Pendant six semaines, les deux armées restèrent à s’observer ; c’était à qui ne risquerait pas un combat dont l’issue devait être l’anéantissement de l’une des deux puissances. Cependant des escarmouches sanglantes avaient lieu chaque jour. Dans le camp des Mahrattes, on ne savait plus où trouver des vivres pour nourrir tant d’hommes, de chevaux et de chameaux ; il fut résolu que l’on sortirait des retranchemens, et que l’on courrait les chances d’un choc général. Les chefs principaux, inquiets du sort qui attendait leurs femmes, laissèrent auprès d’elles des serviteurs chargés de les égorger, si l’ennemi remportait la victoire. Au premier mouvement de retraite qui trahit la mauvaise position des Mahrattes, les Afghans mirent pied à terre pour assaillir le camp, et aussitôt commença une horrible boucherie. Le canon tonnait des deux côtés, les balles sifflaient, et les coutelas des Afghans faisaient des trouées profondes dans les rangs trop pressés des Mahrattes, qui se foulaient les uns les autres. L’aile gauche des Mahrattes commença à plier ; l’aile droite, ébranlée comme une barrière près de se rompre, fut entraînée à son tour, et l’étendard sacré de Sivadji, le fondateur de l’unité mahratte, disparut dans la déroute. C’en était fait de l’armée hindoue ; les musulmans triomphaient sur toute la ligne. Le radja des Mahrattes restait debout ; sur son éléphant, comme la dernière tour d’une forteresse écroulée, frappé de stupeur et semblant ne rien comprendre à ce qui se passait autour de lui. La panique était si grande que le roi demeurait seul. « Des cent mille hommes qui se pressaient naguère à ses côtés, dit un témoin oculaire de cette désastreuse journée[1], et parmi lesquels tant d’officiers de distinction, aucun ne resta auprès de sa hautesse ! Et pourtant, que de fois, aux jours, de la paix, je les avais entendus jurer qu’ils voudraient sacrifier mille fois leur vie, si cela se pouvait, plutôt que de laisser toucher un cheveu de la tête de sa hautesse ! Il se trouva qu’après avoir été tout simplement ses compagnons dans la prospérité, ils l’abandonnaient lâchement dans l’adversité. »

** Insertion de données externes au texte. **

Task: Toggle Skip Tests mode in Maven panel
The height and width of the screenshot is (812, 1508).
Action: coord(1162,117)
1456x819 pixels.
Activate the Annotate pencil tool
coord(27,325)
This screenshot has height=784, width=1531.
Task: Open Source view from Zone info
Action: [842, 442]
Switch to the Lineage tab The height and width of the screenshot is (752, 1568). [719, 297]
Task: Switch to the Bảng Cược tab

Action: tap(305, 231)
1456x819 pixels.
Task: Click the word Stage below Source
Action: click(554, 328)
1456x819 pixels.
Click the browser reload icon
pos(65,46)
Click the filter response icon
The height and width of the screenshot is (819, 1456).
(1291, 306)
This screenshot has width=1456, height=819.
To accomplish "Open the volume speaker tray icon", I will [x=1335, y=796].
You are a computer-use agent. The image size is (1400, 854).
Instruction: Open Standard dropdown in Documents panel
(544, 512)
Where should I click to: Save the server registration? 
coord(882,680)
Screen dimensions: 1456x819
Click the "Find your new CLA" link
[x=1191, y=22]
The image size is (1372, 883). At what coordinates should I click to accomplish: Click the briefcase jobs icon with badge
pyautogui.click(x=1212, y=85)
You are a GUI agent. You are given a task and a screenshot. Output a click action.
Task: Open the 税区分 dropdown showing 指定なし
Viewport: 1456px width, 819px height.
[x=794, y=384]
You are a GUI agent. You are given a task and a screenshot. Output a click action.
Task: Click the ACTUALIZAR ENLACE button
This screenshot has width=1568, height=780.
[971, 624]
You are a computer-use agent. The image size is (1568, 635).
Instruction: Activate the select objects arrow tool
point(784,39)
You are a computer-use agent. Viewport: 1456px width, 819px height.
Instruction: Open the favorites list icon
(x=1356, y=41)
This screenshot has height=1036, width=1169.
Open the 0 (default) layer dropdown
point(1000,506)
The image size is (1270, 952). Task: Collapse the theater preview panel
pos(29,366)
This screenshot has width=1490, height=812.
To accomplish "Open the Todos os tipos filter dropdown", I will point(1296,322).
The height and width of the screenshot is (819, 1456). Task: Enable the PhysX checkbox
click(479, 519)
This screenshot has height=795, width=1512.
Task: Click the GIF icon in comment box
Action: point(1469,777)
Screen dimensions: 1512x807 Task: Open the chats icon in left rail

On évalue à près de cinq cent mille le nombre, des personnes, hommes, femmes et enfans, qui périrent ce jour-là du côté des Mahrattes. Ceux qu’épargna le carnage ne purent longtemps échapper aux coups des habitans de la campagne, qui les traquaient, comme des bêtes fauves. Les prisonniers subirent le même sort. Les malheureux qui tombèrent entre les mains des féroces Durranies furent massacrés pour la plupart. Ces Afghans impitoyables répandaient le

  1. Voyez la vie de Nana-Farnewis, ministre et ami particulier de Madhou-Rao, dit le grand radja de Satara. Cet écrit intéressant fait le sujet d’un mémoire publié par le lieut.-col. J. Briggs, M. R. A. S., qui fut résident à cette même cour de Satara.